In my view this was an appropriate case for summary judgement. The matter involved a pure point of law and this was the only possible interpretation of the legislation and the application of that legislation to the coal and natural gas titles in these cases. Whether the Court of Appeal will agree with that assessment remains to be seen. Consider, for example, Canadian Natural Resources Ltd. v Encana Oil & Gas Partnership, 2008 ABCA 267 where the majority of the Court of Appeal sent a matter back for trial in a case involving a CAPL right of first refusal. The majority held that the agreement was ambiguous and that the proper interpretation was of some significance to the industry. The majority concluded (at para 29) that “a proper interpretation may benefit from extrinsic evidence, including evidence of industry practice” notwithstanding the fact that both parties appeared content to proceed on the basis of the proffered record. The cases are distinguishable since the effect of the legislation is, as Justice Kent indicates, to rule out certain possible interpretations but the CNRL case does suggest that the Court of Appeal may be reluctant to rule on the record in a matter of general importance to the oil and gas industry where there is any possibility that the factual background may affect the outcome. See also my posts (Back to square one, here) on the successive judgements in Desoto Resources Limited v Encana Corporation, 2011 ABCA 100 where arguments as to the availability of estoppel made it unwise to grant summary judgement.

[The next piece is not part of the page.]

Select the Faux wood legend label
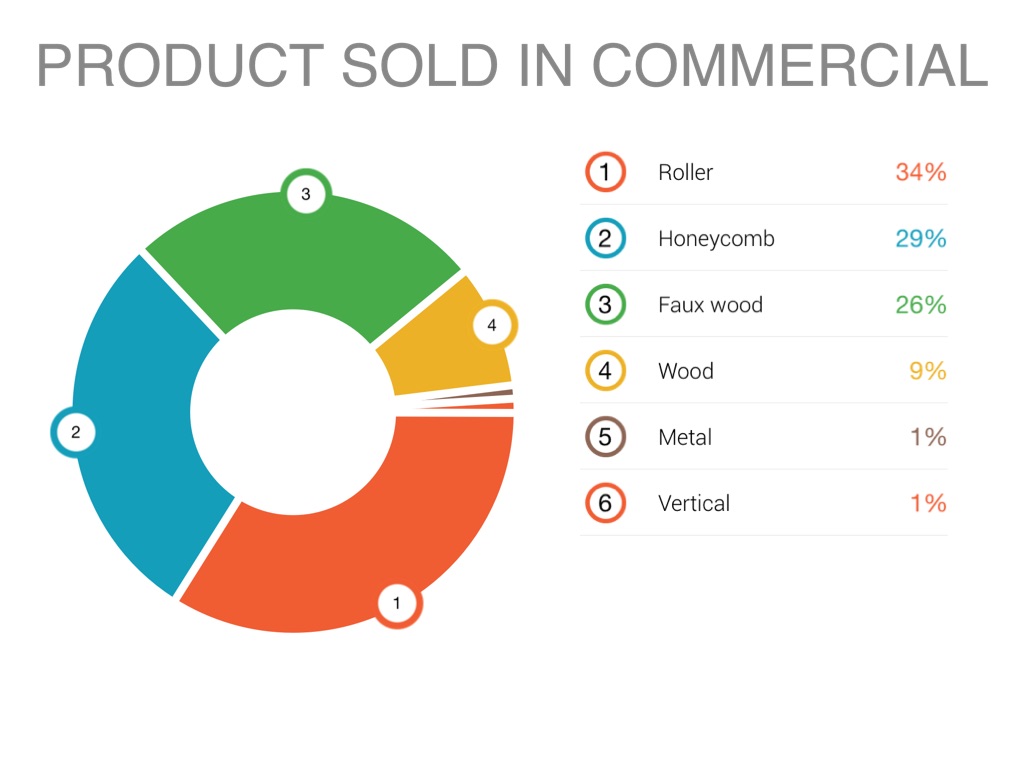This screenshot has height=768, width=1024. point(710,305)
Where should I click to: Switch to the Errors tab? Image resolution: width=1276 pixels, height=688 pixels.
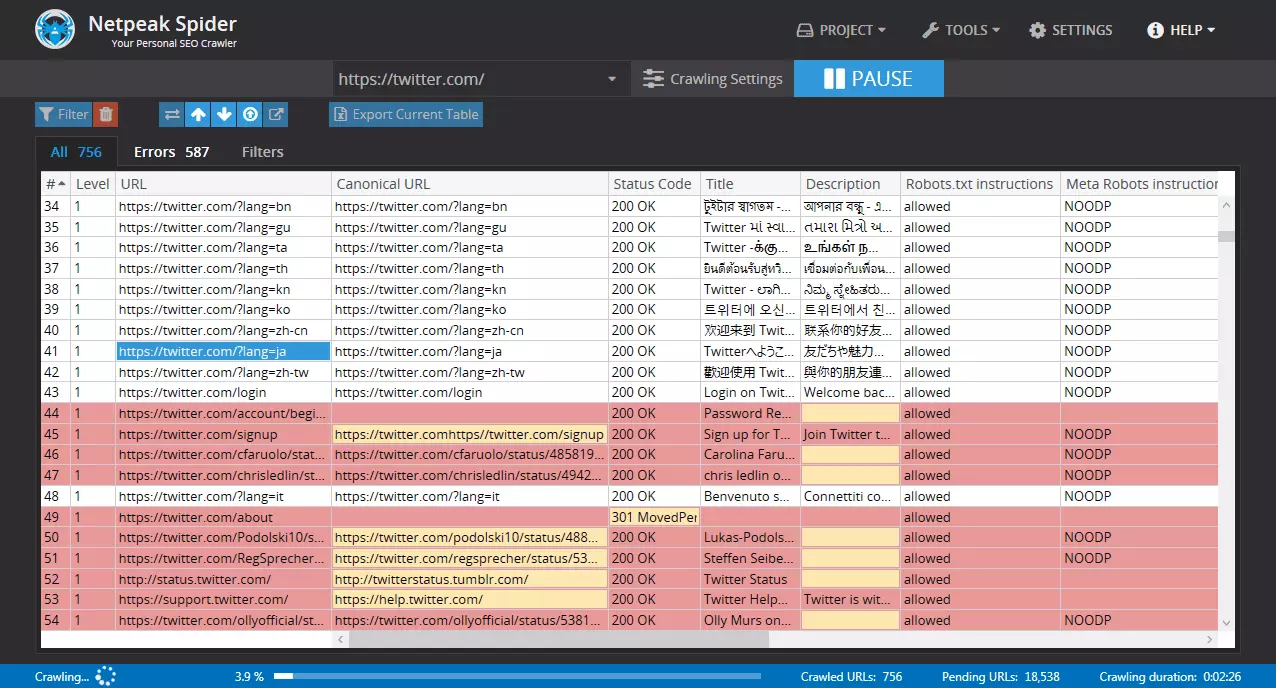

There is a passing reference in Justice Kent’s judgement to the analogous declaratory legislation that was enacted at about the same time (SA 2010, c 14) to deal with the ownership of pore space (for carbon capture and storage purposes). Counsel for Encana had apparently relied on that legislation to support its argument that s.10.1 was not intended to apply to privately owned coal rights, after all, so went the argument, s.15.1 referred to “all land in Alberta” and “any land in Alberta” while such words were missing from s.10.1. Justice Kent rejected that argument. While she acknowledged that other sections in the MMA made it clearer to which lands they applied (at para 49), s.2 of the MMA provides that the Act applies to all wells, mines, quarries and mineral in Alberta “where the context so permits or requires” and it was not necessary (at para 46) that the legislation state explicitly that it applies to Crown and non-Crown minerals.
I had thought that the purpose of the MMA was to govern Crown mineral rights in Alberta. This is probably because in my practice when I consulted the MMA it was almost always to focus on the provisions dealing with Crown leases or security interests in Crown leases, and that I became complacent about the rest of the MMA. This case is a bit of a wake up call.